_WHAT IS NEEDED:_ Go through the entries below and work out how many lines include "Click"; give only that number.

_INFORMATION SHOWN:_
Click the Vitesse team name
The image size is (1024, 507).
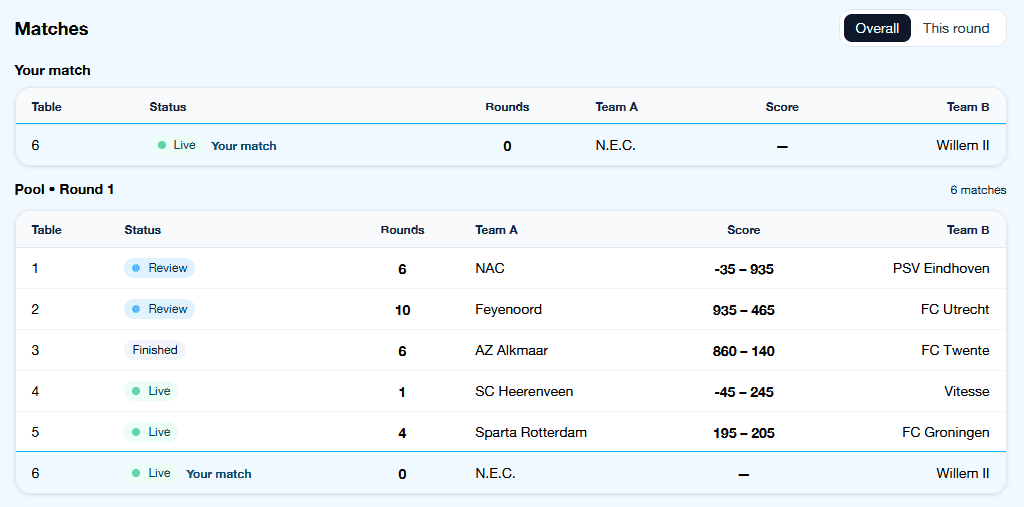(x=966, y=391)
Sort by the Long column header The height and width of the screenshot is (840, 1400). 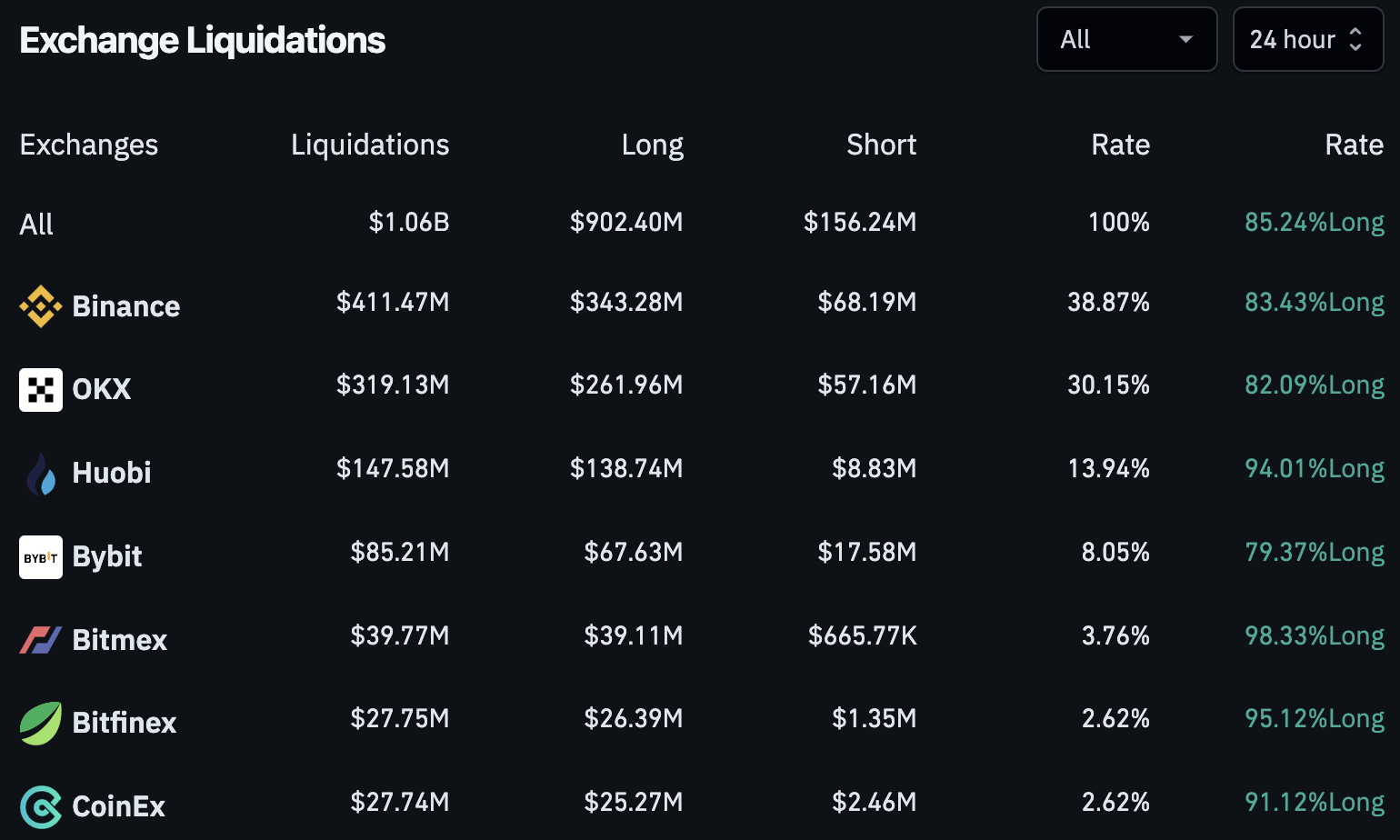[652, 145]
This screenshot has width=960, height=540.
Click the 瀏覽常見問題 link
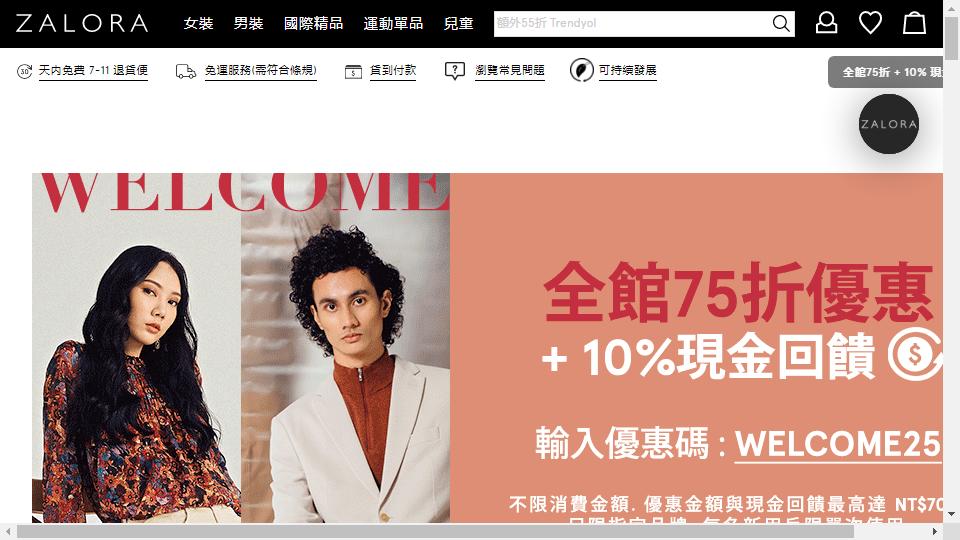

_ANSWER:_ 2